** Source material **
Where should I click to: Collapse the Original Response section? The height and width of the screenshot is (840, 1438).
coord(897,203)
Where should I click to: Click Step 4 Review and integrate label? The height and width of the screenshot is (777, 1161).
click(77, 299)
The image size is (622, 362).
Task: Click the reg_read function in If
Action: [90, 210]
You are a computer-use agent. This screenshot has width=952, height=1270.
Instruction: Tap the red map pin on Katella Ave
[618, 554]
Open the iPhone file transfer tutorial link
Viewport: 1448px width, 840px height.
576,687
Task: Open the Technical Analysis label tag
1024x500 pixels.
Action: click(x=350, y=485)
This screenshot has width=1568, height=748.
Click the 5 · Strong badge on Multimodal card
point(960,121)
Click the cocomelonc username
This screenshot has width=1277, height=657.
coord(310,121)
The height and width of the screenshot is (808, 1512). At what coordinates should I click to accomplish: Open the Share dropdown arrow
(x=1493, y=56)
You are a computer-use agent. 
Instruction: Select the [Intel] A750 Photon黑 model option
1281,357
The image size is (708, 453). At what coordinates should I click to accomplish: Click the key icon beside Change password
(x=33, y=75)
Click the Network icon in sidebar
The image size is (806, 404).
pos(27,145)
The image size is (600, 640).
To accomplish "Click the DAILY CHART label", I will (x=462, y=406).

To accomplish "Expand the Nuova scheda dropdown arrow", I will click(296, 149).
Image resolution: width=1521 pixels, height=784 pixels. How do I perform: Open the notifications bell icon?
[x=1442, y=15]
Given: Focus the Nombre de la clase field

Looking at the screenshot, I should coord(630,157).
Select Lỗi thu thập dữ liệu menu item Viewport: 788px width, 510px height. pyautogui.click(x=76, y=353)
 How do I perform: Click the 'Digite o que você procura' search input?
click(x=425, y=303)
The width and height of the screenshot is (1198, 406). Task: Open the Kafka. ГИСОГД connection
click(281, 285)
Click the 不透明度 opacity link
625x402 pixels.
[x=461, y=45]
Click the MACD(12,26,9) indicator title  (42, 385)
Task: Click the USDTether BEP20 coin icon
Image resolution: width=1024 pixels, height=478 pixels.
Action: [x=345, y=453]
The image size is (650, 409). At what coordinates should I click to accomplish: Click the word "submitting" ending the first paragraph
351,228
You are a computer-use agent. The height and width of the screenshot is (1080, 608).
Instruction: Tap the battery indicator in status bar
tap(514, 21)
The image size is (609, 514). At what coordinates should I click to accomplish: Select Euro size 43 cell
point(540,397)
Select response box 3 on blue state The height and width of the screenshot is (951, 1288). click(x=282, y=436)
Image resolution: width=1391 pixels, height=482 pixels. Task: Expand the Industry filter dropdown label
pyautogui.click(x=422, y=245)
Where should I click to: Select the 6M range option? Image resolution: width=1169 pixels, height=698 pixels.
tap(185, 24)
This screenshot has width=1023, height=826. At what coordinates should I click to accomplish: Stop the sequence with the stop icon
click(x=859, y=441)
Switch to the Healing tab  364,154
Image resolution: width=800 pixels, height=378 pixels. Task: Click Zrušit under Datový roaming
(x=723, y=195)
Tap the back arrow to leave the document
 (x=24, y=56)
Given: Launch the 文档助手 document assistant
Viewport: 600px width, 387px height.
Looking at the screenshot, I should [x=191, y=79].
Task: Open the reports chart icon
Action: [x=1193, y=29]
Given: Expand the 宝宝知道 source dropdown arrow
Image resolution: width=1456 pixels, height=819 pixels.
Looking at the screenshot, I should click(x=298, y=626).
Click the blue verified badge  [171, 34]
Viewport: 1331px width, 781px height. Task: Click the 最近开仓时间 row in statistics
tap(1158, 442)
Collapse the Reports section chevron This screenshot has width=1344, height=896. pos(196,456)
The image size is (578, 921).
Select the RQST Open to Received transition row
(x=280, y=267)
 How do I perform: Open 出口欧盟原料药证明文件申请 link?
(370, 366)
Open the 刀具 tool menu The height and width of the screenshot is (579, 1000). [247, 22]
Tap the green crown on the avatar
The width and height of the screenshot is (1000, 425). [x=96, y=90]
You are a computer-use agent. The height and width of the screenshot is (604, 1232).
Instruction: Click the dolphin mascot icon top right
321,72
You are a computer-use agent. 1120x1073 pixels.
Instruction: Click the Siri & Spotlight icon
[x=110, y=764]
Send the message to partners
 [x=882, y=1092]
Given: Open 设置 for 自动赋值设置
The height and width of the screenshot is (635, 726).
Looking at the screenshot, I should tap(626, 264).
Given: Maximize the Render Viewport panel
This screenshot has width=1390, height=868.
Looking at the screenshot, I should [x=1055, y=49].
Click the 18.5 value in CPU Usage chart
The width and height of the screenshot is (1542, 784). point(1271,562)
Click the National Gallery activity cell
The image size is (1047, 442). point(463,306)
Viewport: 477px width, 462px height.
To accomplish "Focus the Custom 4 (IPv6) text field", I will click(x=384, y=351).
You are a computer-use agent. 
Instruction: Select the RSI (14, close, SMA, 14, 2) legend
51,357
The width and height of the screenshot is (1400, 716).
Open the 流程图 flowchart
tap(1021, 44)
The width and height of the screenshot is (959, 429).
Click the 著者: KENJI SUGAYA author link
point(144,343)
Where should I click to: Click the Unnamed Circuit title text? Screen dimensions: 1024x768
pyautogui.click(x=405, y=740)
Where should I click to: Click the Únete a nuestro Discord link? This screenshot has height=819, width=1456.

** Task details **
Copy out each line of the items above that contains the string "label", counting only matches with the same case.

** Solved exercise **
Where should I click to: Click Step 4 Review and integrate label? The height and width of the screenshot is (777, 1161).
Task: Open the Technical Analysis label tag
To accomplish "Click the DAILY CHART label", I will (x=462, y=406).
Image resolution: width=1391 pixels, height=482 pixels. Task: Expand the Industry filter dropdown label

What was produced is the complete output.